Philip Richard Erenberg (March 16, 1909 – February 2, 1992) was an American gymnast and Olympic silver medalist.

Personal life
Born in the Russian Empire, Erenberg was Jewish.  He arrived in the United States at the age of three. He had one brother and one sister. His father worked at the Florsheim Shoe Company.  His family lived in the Humboldt Park neighborhood of Chicago, Illinois. In 1923 the family moved to Los Angeles, and he attended Roosevelt High School.

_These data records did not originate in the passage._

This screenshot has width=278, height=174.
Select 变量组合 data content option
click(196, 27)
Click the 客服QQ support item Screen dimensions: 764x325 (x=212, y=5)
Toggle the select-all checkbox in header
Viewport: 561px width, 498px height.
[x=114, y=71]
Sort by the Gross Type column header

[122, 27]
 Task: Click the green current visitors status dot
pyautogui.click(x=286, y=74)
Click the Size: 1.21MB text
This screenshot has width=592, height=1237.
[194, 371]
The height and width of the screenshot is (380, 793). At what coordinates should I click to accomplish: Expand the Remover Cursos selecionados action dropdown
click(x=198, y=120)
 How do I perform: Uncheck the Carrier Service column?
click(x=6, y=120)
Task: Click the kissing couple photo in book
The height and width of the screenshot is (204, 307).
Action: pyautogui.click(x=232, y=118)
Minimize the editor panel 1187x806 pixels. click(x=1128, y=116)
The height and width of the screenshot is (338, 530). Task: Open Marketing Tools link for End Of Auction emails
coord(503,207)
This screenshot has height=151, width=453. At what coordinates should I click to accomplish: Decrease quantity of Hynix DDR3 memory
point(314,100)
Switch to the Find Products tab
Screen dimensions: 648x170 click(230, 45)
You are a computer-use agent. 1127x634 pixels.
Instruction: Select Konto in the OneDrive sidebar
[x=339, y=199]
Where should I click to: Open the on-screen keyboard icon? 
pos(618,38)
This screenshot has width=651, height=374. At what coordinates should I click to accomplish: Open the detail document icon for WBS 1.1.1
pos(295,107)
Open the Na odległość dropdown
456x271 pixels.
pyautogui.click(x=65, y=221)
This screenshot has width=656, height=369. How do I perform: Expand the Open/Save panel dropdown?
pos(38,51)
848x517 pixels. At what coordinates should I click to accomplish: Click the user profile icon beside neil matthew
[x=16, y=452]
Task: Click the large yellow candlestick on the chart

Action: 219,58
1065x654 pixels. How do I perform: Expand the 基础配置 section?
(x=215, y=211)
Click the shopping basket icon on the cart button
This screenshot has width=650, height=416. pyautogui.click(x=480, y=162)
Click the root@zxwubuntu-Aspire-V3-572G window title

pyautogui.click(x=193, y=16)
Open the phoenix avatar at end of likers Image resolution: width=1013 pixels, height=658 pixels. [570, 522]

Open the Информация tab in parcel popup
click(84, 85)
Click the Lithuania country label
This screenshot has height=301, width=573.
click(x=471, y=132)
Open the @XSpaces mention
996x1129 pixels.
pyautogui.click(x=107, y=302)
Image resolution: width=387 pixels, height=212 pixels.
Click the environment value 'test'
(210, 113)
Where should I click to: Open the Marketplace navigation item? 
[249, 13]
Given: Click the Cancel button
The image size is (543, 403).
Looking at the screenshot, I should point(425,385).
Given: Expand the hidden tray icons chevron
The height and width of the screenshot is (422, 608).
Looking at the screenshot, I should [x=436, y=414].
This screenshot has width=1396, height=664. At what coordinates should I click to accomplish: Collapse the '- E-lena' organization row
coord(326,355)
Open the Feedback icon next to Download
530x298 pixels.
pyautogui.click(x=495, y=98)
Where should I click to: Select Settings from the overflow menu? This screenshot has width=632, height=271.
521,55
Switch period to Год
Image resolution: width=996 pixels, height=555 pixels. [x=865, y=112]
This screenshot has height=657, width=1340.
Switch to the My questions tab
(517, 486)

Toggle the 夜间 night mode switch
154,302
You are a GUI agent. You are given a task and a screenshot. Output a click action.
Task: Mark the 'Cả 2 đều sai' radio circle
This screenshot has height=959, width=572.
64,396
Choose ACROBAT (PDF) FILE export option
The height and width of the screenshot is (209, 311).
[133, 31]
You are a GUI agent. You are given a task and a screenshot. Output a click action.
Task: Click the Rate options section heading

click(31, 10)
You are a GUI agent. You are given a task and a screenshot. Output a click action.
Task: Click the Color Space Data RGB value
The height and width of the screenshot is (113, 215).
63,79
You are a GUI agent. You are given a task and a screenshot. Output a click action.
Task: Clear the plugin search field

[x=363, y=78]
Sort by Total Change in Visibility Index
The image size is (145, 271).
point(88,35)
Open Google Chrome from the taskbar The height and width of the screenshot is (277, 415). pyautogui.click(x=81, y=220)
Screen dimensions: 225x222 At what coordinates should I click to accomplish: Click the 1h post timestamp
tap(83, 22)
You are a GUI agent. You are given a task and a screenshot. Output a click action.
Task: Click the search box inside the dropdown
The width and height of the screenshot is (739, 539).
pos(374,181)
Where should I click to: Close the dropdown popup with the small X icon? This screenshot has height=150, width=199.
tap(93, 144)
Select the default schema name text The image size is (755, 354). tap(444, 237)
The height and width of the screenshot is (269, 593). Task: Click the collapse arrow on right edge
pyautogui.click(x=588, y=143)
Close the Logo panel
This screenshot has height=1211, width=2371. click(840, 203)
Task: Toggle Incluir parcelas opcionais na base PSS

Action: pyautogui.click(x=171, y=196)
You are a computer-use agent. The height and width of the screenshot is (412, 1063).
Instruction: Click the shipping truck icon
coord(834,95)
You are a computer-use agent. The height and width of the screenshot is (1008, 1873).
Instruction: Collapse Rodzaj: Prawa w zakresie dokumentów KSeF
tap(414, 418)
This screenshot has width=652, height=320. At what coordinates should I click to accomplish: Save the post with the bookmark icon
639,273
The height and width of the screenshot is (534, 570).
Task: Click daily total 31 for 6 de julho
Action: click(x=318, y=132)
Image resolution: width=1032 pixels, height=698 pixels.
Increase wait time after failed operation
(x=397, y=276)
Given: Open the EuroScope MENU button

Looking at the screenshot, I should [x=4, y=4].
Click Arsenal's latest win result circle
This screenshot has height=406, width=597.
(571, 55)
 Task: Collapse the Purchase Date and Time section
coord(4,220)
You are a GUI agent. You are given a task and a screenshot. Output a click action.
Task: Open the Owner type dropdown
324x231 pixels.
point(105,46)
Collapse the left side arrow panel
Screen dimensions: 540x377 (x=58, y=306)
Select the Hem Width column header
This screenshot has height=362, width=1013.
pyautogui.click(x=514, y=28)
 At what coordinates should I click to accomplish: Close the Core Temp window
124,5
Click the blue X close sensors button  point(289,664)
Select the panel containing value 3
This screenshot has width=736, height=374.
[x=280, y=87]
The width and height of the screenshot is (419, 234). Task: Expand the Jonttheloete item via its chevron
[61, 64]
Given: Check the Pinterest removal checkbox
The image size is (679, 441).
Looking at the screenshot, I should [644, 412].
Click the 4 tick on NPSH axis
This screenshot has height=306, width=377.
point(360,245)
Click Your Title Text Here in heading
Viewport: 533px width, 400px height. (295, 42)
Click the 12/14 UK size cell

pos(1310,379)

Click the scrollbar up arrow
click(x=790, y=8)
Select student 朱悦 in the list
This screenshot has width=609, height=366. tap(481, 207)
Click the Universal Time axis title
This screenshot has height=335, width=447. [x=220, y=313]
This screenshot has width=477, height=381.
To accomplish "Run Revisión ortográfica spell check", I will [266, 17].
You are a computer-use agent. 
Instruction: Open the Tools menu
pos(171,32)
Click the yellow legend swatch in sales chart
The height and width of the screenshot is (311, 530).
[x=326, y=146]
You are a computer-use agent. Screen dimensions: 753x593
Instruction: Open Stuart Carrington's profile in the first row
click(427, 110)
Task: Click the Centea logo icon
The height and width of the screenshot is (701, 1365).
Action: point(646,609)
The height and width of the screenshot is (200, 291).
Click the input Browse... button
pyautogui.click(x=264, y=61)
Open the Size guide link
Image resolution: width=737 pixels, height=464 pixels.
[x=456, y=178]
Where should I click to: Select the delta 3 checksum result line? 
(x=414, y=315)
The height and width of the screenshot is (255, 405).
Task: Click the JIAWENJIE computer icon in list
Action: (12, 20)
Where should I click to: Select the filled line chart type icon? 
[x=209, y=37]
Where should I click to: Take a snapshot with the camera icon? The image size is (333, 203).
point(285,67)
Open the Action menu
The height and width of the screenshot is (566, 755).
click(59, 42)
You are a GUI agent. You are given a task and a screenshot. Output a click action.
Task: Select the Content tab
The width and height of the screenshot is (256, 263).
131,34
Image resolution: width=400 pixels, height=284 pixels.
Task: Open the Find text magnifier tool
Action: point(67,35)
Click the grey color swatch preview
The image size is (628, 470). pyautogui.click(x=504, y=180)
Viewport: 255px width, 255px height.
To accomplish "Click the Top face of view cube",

He attended UCLA.  Erenberg received a medical degree from the University of California, Irvine School of Medicine in 1934. He practiced obstetrics and then internal medicine in Los Angeles. He had a daughter and a son.

Clubs
Erenberg was given a membership in and competed for the Los Angeles Athletic Club.

He competed at the 1932 Summer Olympics in Los Angeles, where Erenberg received a silver medal in gymnastics in clubs.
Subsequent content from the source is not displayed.